4

I'm looking to load a 150 MB text file into a string. The file is UTF16 encoded, so it will produce a string that's about 150 MB in memory. All the methods I have tried result in an Out of Memory exception.

I know this is a huge string, and certainly not how I'd like to do things. But there's really not much I can do about that at the moment without a lot of really deep changes to an application about to head out the door. The file does not have an evenly distributed set of lines in it. One line can contain 80% or so of the entire file size.

Here's what I've tried:

Method 1

// Both of these throw Out of Memory exception
var s = File.ReadAllText(path)
var s = File.ReadAllText(path, Encoding.Unicode);

Method 2

var sb = new StringBuilder();

// I've also tried a few other iterations on this with other types of streams
using (FileStream fs = File.Open(path, FileMode.Open, FileAccess.Read, FileShare.ReadWrite))
using (BufferedStream bs = new BufferedStream(fs))
using (StreamReader sr = new StreamReader(bs))
{
  string line;
  while ((line = sr.ReadLine()) != null)
  {
    sb.AppendLine(line);
  }
}

// This throws an exception
sb.ToString();

Method 3

using (FileStream fs = File.Open(path, FileMode.Open, FileAccess.Read, FileShare.ReadWrite))
using (StreamReader sr = new StreamReader(fs, Encoding.Unicode))
{
  int initialSize = (int)fs.Length / 2;  // Comes to a value of 73285158 with my test file
  var sb = new StringBuilder(initialSize); // This throws an exception

  string line;
  while ((line = sr.ReadLine()) != null)
  {
    sb.AppendLine(line);
  }

  sb.ToString();
}

So, what can I do to load this file into a string variable?

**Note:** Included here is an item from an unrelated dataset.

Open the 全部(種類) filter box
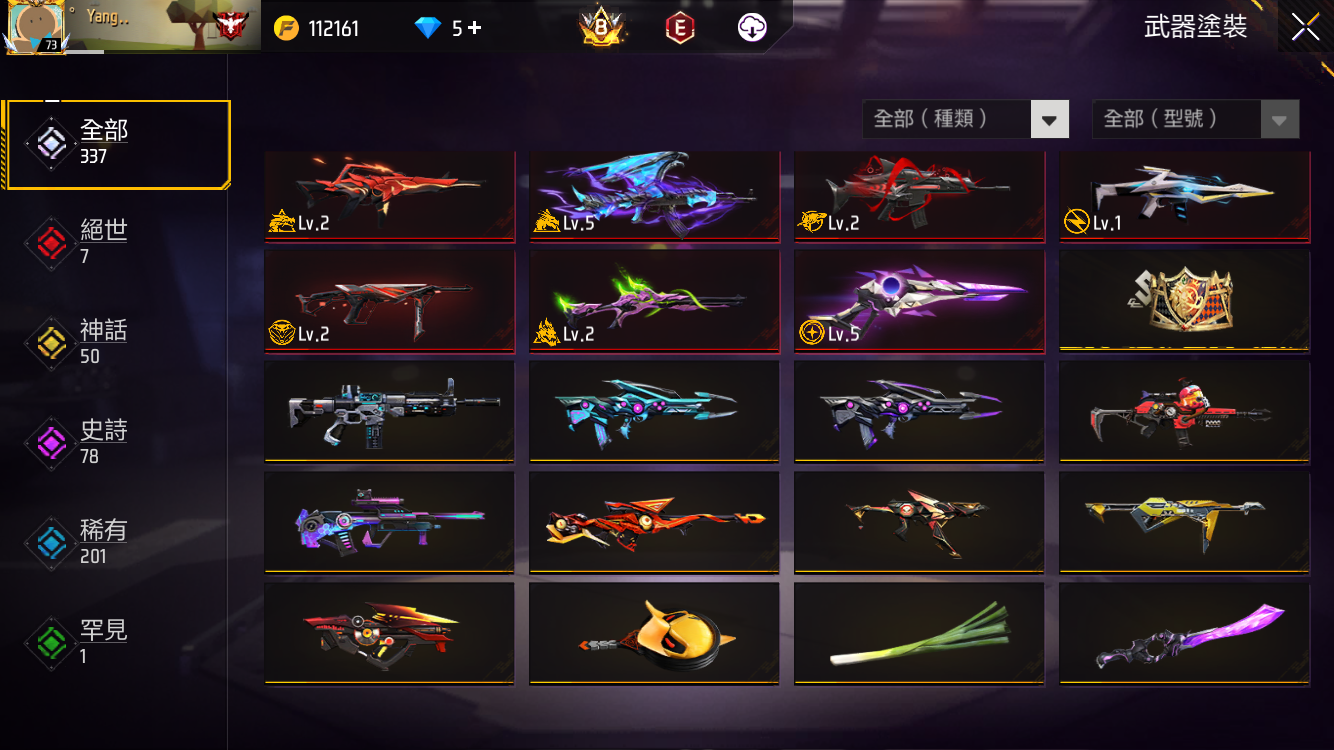click(x=966, y=119)
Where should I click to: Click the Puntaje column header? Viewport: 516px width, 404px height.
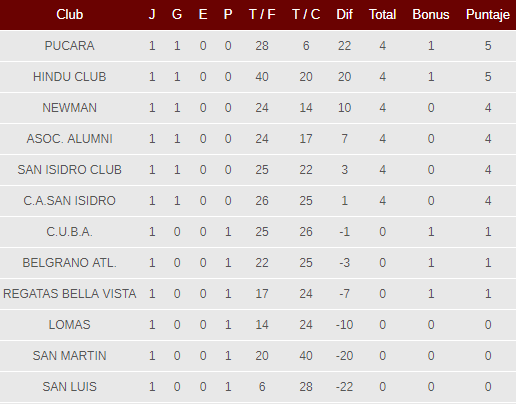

Edit: Added additional attempts to resolve issue based on comments.

Nathan
  • 1,591
  • 4
  • 17
  • 22
  • [C# MSDN File.ReadAllText Method (string, EWncoding)](https://msdn.microsoft.com/en-us/library/ms143369%28v=vs.110%29.aspx) – MethodMan Feb 05 '15 at 17:45
  • 2
    As additional measure you probably want to force x64 instead of AnyCPU/Prefer x86... Memory fragmentation in 32bit process is common reason to fail large allocations. – Alexei Levenkov Feb 05 '15 at 17:47
  • Unfortunately this has to stay a 32 bit application. – Nathan Feb 05 '15 at 17:55
  • 1
    Cheap way to help http://stackoverflow.com/questions/14186256/net-out-of-memory-exception-used-1-3gb-but-have-16gb-installed I've use it for images, but is better to solve the core issue – R Quijano Feb 05 '15 at 18:12
  • If you're dealing with limited resources, your best approach might be to open a FileStream and just iterate through it with a stream reader. Sort of fits the "how do you eat an elephant? one bite at a time" principle. (Pun intended) – code4life Feb 05 '15 at 18:23

2 Answers2

5

Both of your attempts so far are treating the file as if it were in UTF-8. In the best case, that's going to take twice as much memory - and it's very likely to be invalid data (as UTF-8), basically. You should try specifying the encoding:

var text = File.ReadAllText(path, Encoding.Unicode);

If that doesn't work, you could try a variant on your second code, but specifying the encoding to StreamReader (and probably ignoring the BufferedStream - I don't think it'll help you here), and also specifying an initial capacity for the StringBuilder, equal to half the size of the file.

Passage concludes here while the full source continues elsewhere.